Backcountry campers in Fundy National Park have been asked to help monitor bat populations in the park.
They are asked to record the sounds of bats while camping deep in the Fundy Forest.
Park officials will then use the records to help identify bat species based on the sounds they make, said Becky Graham, a park ecologist.
The program will help determine what species are present in the park – and exactly when and where they are there. This will help park officials protect their habitat, including their wintering caves and maternity sites, where they give birth and raise their young.
Although the information is useful for the park, Graham said there is a bonus for campers who collect it. An app on their device will alert them when a species flies over them – and will identify it.
“So you can sit there and know that a big brown bat is potentially just flying over you because it’s going to show you that, but you’ll never hear it yourself,” Graham said.
Researchers are using Echo Meter Touch 2 recordings to help identify bat species by the shapes and formations of sounds seen when reading a sonogram. (Parks Canada)
To participate, campers must be already registered to stay in the park. They must also have a suitable smartphone or tablet. Then, when they arrive at the park, they receive their equipment, including a small recording device.
Graham said campers were asked to turn on the program just before dusk and run it for a while in the dark when the bats are most active.
The ultrasonic microphone is activated by the calls of the bats and records them as they fly over them.
Graham said campers could simply continue their camping activities and leave the program running in the background – not even interfering with the use of the device. Nor does it record human voices, as the recording is activated at different frequencies.
The information is then downloaded when the campers leave the park and return the equipment.
Researchers will look at the spectrograms of audio files – they don’t actually listen to the recording at all. By looking at the bat’s call frequency, inclination, and pattern, they can identify the particular species.
Populations of many species of bats are severely affected by white nose syndrome, which is fatal to most bats exposed to it. (Ryan von Linden / New York Department of the Environment / AP)

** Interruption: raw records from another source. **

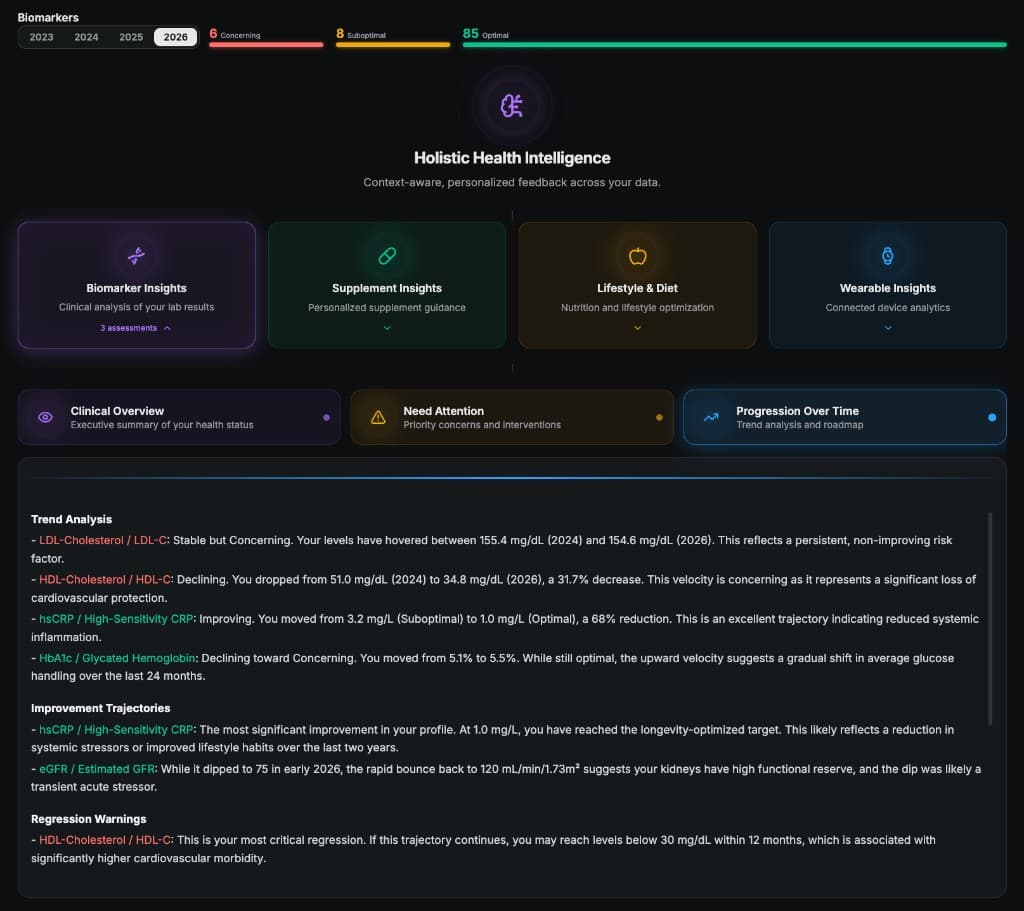The height and width of the screenshot is (911, 1024).
Task: Select the smartwatch icon on Wearable Insights
Action: tap(887, 254)
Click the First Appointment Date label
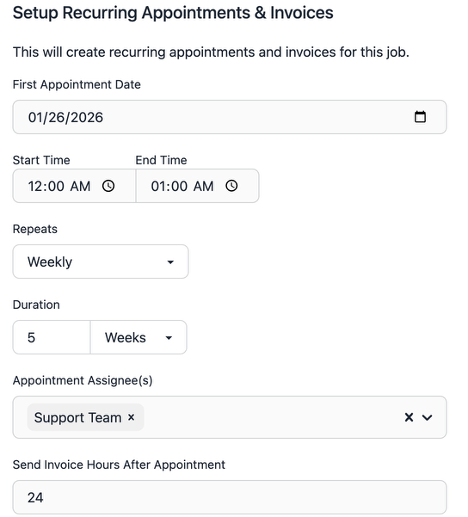 click(x=77, y=85)
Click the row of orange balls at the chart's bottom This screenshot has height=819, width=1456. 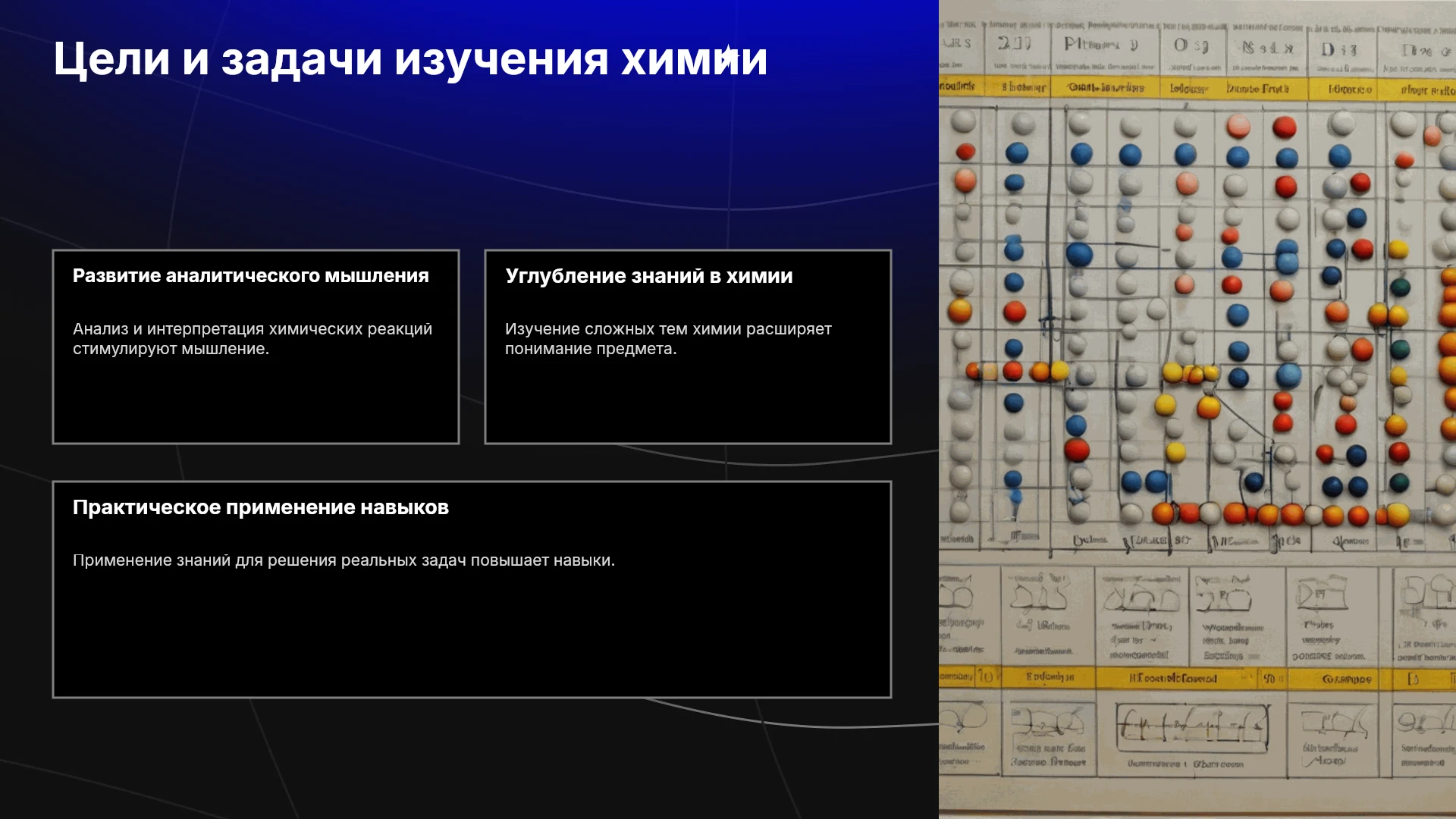(x=1282, y=514)
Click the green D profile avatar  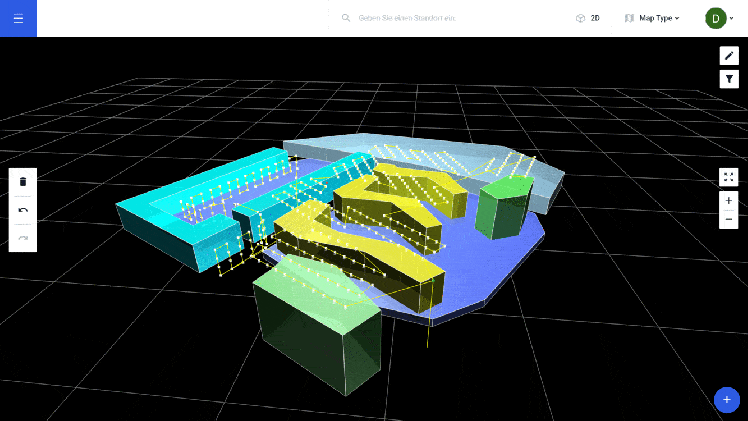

Graham said they piloted the program last year, and researchers believe they have selected all seven species that are native to New Brunswick, including three that are on Canada’s endangered species: the little brown bat, the tricolor bat and northern myotis.
Graham said preliminary results are encouraging given the state of the bats in the province. Most species have been wiped out by white nose syndrome, a fungus that grows around the mouth and wings of bats, which was identified in New Brunswick back in 2011.

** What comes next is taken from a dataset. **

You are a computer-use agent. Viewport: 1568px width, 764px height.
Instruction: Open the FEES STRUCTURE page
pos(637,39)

The disease is caused by a fungus traced to a cave near Albany, New York. It can wake bats during hibernation, speeding up metabolism and causing starvation of animals.
Donald McAlpine, head of the natural sciences and zoology department at the New Brunswick Museum, said bat populations were still in trouble in New Brunswick and elsewhere.
McAlpine and a colleague, Karen Vanderwolf, went out every year to monitor overwintering populations – until 2015, when populations were so low, it was not worth the effort, he said.
Donald McAlpine, head of the natural sciences and zoology department at the New Brunswick Museum in St. John’s, says bat populations are “still in big trouble.” (Joseph Tony / CBC)
About 99 percent of bats have been killed by white nose syndrome.
McAlpine and Vanderwolf returned to wintering grounds last month to inspect the bat caves, but saw no tricolor bats.
News of other species was “mixed,” he said.
“It’s good in the sense that there are still bats. And we’ve seen bats. But there are no signs of recovery at this stage.”
He said there were still only “particles” of bats that were there before White Nose Syndrome.
Small brown bats, the most common bat in New Brunswick, “seem to be keeping to themselves,” McAlpine said.
The tricolor bat, which is physically the smallest of all bats in the province, has not been in wintering caves in New Brunswick since 2013, but records of them have been collected in Fundy National Park, researchers say. (Submitted by Donald McAlpine)
“And everything that is there now has been exposed to a white nose and so obviously there is some immunity. But at this stage there is no real significant recovery.”
McAlpine said they saw no signs last month of the northern long-eared bat or northern miotis, which is also on the endangered list. He said there were observations until 2015, but modeling suggests the species may be extinct.
Although Fundy’s study acoustically identified the long-eared and tricolor bat, McAlpine found no sign of either during a search for wintering caves last month.
Researchers have confirmed records of seven species of bats in the park since 2020, including the little brown bat, pictured here. (Peter Thomson / Associated Press)
He hopes the results mean there are bats of both species in the province, but said identifying the species by the sounds they make is a difficult task, especially since some species sound very similar.
McAlpine said acoustic identification of certain bat species also did not provide information on the size or health of the population.
But once scientists find out where the bats are, they can take steps to help conserve the habitat, including their wintering grounds and their maternity sites.
McAlpine said it’s important for people not to disturb bats during hibernation and when raising their young, so if Fundy employees know where the sites are, they can take steps to protect them, he said.